A Lower Low for Patients with High Blood Pressure
A healthy blood pressure has long been associated with decreased risk of certain diseases. Now, researchers theorize that lowering systolic blood pressure below the currently recommended level could lead to a greater reduction of risk, and Case Western Reserve University School of Medicine will be part of a multi-center clinical trial to test that theory.
The School of Medicine has received a $14.7 million, nine-year contract from the National Institutes of Health (NIH) to be one of five institutions to lead a trial to determine if lowering systolic blood pressure in hypertensive patients without diabetes to below currently recommended levels can reduce the incidence of cardiovascular and kidney disease and slow cognitive decline.
Case Western Reserve will head a Clinical Center Network consisting of investigators from its School of Medicine and six other Northeast Ohio clinical centers: Cleveland Clinic, Louis Stokes Cleveland VA Medical Center, MetroHealth Medical Center, Northeast Ohio Health Centers, St. Vincent’s Charity Hospital and University Hospitals, as well as the Ohio State University College of Medicine. It will be directed by Jackson T. Wright Jr., MD, PhD, professor of medicine at Case Western Reserve and director of the Clinical Hypertension Program at University Hospitals Case Medical Center.
Wright says the study will evaluate whether treating patients to a systolic blood pressure of less than 120 mmHg reduces the risk of cardiovascular and kidney disease, or age-related cognitive decline, more than the usually recommended level of 140 mmHg. “We suspect that treating to the lower level of 120 mmHg will result in fewer cardiovascular and kidney complications. However, this needs to be proven,” he adds.

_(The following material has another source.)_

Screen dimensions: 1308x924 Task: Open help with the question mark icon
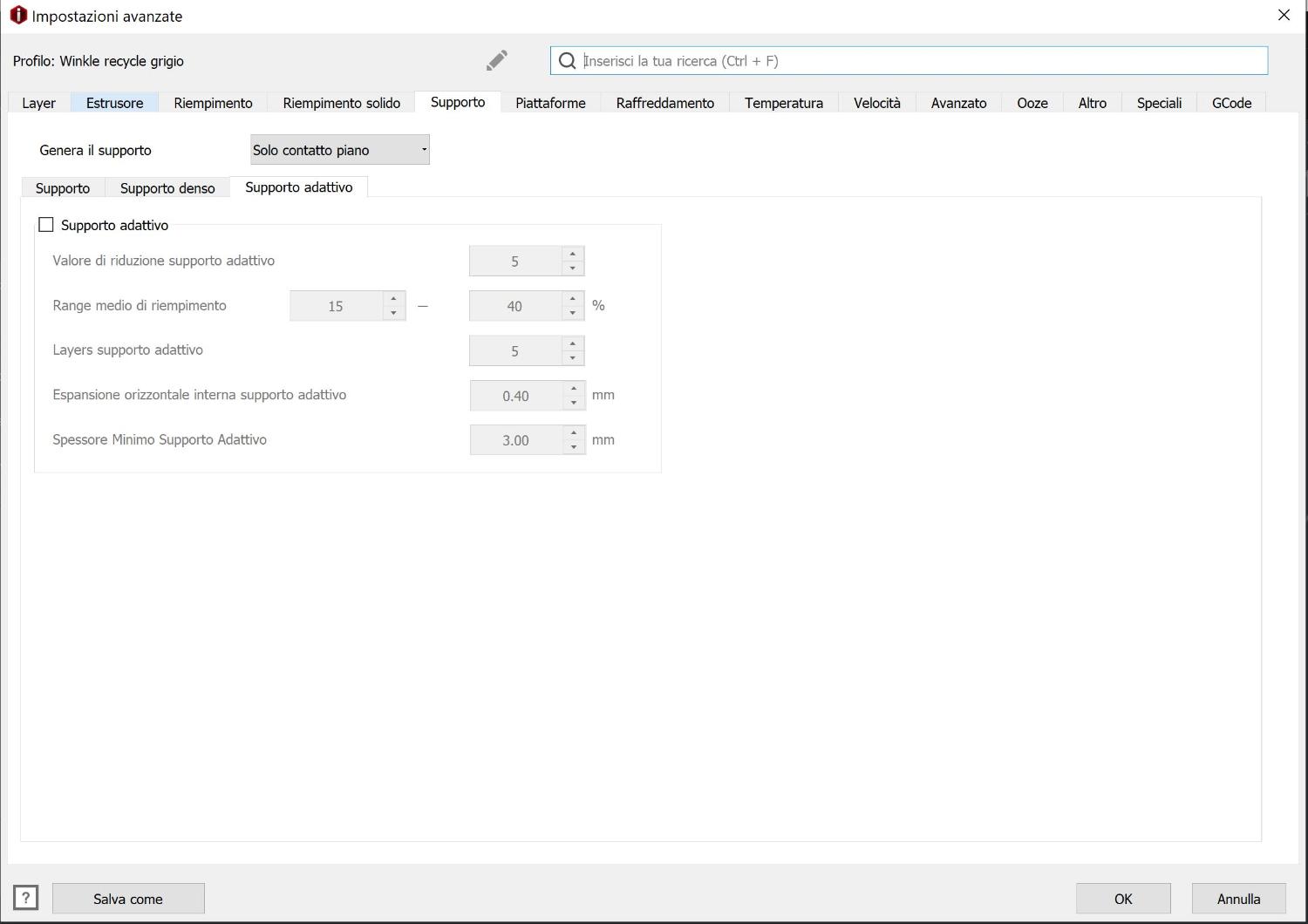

The results of this study will grow the small body of evidence surrounding this hypothesis. Called SPRINT (Systolic Blood Pressure Intervention Trial), the study findings will be used to reevaluate the optimal blood pressure for patients and have the potential to establish new guidelines for health care providers. SPRINT will enroll more than 9,000 participants, age 55 or older, with systolic blood pressure of at least 130 mmHg. All participants will have a history of cardiovascular disease or be at high risk for heart disease by having at least one additional risk factor (except diabetes); between 40 and 50 percent will have chronic kidney disease. Blacks and other minorities will comprise at least 40 percent of the study. Once enrollment begins in October, the Case Western Reserve network will recruit between 1,500 and 1,800 patients over the next two years.